Morrison climbed Everest’s infamous North Face via the Hornby Couloir with 10 other climbers and documentarian Jimmy Chin, who is co-directing a documentary about Morrison’s race. Chin also filmed Alex Honnold’s climb captain Without ropes in Yosemite National Park for the documentary “Free Solo”.
The adventure is “the skiing equivalent of free soloing,” Chin said. “If your edge blows out or you slip anywhere on the line, you’re gone. You fall 9,000 feet.”
The ski run starts from the summit of Everest, which is about 29,000 feet (8,800 m) above sea level and is in the death zone, where people cannot survive for long.
“When it comes to big mountains and climbing, it’s like landing on the moon,” said Jeremy Evans, who wrote a book about the last person to attempt to escape the summit. Young snowboarder, Marco Siffredi, disappeared on its slopes in 2002.
The adventure was dreamed up by Morrison and his life partner, accomplished ski mountaineer Hilarie Nelson. They planned to make it together until his death in 2022 while skiing on the world’s eighth highest mountain.
From then on, it was a journey that Morrison was taking for both of them.
At the foot of his route to Mount Everest, before his four-day climb to the summit, he craned his neck upward.
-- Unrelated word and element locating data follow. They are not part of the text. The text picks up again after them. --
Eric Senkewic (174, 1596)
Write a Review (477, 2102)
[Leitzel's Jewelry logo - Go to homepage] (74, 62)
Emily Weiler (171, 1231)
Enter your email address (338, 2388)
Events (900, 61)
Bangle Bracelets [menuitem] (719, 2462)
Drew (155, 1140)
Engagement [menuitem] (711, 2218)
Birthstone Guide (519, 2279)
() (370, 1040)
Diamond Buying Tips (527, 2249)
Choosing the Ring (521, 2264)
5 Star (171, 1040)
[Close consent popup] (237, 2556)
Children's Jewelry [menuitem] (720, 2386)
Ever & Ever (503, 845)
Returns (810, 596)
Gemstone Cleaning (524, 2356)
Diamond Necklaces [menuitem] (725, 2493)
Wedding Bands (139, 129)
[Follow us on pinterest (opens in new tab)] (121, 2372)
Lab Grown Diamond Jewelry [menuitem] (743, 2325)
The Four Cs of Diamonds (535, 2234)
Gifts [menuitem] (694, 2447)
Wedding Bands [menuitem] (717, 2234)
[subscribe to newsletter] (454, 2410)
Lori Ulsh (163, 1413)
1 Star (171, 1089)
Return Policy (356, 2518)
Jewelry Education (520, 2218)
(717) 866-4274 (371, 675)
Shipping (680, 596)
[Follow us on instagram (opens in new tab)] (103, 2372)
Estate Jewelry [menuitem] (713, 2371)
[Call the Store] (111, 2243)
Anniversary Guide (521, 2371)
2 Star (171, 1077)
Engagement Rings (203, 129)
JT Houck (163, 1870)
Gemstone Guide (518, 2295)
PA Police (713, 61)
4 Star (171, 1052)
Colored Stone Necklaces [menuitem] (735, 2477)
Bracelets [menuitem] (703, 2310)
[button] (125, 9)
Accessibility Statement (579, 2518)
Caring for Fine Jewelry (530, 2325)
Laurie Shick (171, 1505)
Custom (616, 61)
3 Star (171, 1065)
“We’ve spent our whole lives climbing big mountains,” Chin said. “I have never seen anything that is more intimidating than the purpose of climbing.”
Only five people had climbed it before, and no one had climbed it since 1991. While other, more popular routes up Everest follow a ridgeline, this route up the mountain’s gorgeous North Face was called the Super Direct Route – it’s straight up, and then straight down.
His 12-person team began climbing snowfields, rocks and ice floes, facing the possibility of rockfall and avalanches. They had carefully planned their trip in a narrow weather window, looking for enough snow and safe conditions to ski.
At night, they would spend hours shoveling snow and ice so they could sleep, always tied to their ropes.
One night, Chin said, they hid on top of the mountain because a strong wind was blowing snow from above and was in danger of blowing their tent off the mountain.
Morrison went to sleep. Chin also needed sleep, and he did everything he could to secure himself on the mountain.
“So I put my earplugs in because I thought if we went flying off the mountain, I wouldn’t want to know what was happening,” he said.
The sun rose. As they climbed, Morrison assessed the snow he would be skiing down, and “Basically everything I saw looked terrible. The snow conditions were really bad,” he said.
But Morrison kept moving forward with Nelson on his mind, and “as I got higher and higher, and farther into the death zone, I got closer and closer to him.”
The sun was shining on the peak. The Himalayan mountains were spread all around them.
They celebrated together and took selfies. Morrison spread some of Nelson’s ashes.
Then, when Morrison put on his skis and looked at his teammates, he realized: “‘Okay, now I’m in a completely different world. I’m on my own.'”
He dropped in, performing a controlled hop turn on his sky. The details of the route, which he had studied, imagined, seen, read and dreamed about, occupied his mind. He wasn’t thinking about the potential fall, only about the next turn. Every breath at that altitude was a challenge.
He later messaged his friends: “The conditions were disgusting, and I was able to destroy a lot of it.”
At several points, Morrison used ropes, including only rocks, but he relied on them less than he expected.
When he reached the bottom, reached a safe place, he exhaled.
He screamed, cried and talked to Nelson.
The next morning, he said, he went out and saw the towering North Face.
“And I can feel Hillary’s presence, on top of the world.”